I planned to put a tower on the top but realized that if I opened it too far (or someone else), it would hit the window. So I just dispensed directly from a keg tap and moved the tap to another brew if I wanted a new flavor.
Over time mold hit. I cleaned it all out with bleach solution. But every-time the mold came back stronger coating everything in a few days. It’s a freezer and the freeze/thaw cycle from being on the thermocouple to keep it above freezing would just capture condensate inside…perpetual moistness on top of small amounts of beer spillage equaled mold.
I had to do something out of necessity.
Craigslist has become a favorite of mine the past year. I was able to find a 69″ long bar kegerator with two towers and drip trays already installed. The price ended up being great as I got lot’s of bonus stuff. This thing would easily hold nearly 10-12 5 gallon kegs. I won’t tell you how heavy the compressor side was (I had it!). I cleaned it up, polished the SS with steel wool and plugged it in. After fixing some compressor noise, it worked perfectly. Though the brew room is starting to get a little tight!
Initially I tried to get the temp to the industry standard 38 deg F. After drinking the beer, it was waaaay to cold. This temperature is most suited for the American mass-produced beers from mega breweries that we are so against (tastewise). The industry is calibrated to serve beer at the temps for THOSE beers. It’s too cold for a good micro. I now have the cooler at 45 deg and the beer (wheat and pale ale) taste a lot better with more flavor.

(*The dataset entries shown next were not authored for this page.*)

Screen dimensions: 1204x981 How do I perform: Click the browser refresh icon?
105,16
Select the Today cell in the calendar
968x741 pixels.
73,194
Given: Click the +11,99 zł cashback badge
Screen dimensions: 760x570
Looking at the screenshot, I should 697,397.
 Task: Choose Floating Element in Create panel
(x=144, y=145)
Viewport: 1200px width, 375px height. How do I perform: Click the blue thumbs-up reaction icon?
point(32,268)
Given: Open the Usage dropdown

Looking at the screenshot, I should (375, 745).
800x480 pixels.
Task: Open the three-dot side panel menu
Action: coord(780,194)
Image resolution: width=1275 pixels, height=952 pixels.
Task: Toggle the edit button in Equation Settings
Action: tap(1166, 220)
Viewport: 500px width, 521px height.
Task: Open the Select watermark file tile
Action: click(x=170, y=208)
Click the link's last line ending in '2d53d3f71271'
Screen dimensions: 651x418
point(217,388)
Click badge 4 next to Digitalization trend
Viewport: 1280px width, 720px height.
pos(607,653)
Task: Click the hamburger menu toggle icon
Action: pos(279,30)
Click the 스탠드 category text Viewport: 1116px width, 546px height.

After some research, I turned the dispensing CO2 up to 12 psi…on the old system I ran a low 4-5 psi. I am trying to approximate the pour time at real bars. It actually worked well. I figured I would have only beer foam. It dispensed great beer with perfect head and balance with the carbonation I started with (20psi).
Now, instead of needing this out of necessity, it will be part of an experiment to replicate a working bar system to get the perfect match of CO2, dispensing speed and temperature per beer style. I want to eventually have a ‘brewpub’ – so this is important research. This will also serve to see how well the beer ages at certain dispensing temps.
I plan to get at least 4 taps working so I can have 4 beers on tap. With 4, it won’t get emptied none to quick, but will serve to see how it ages.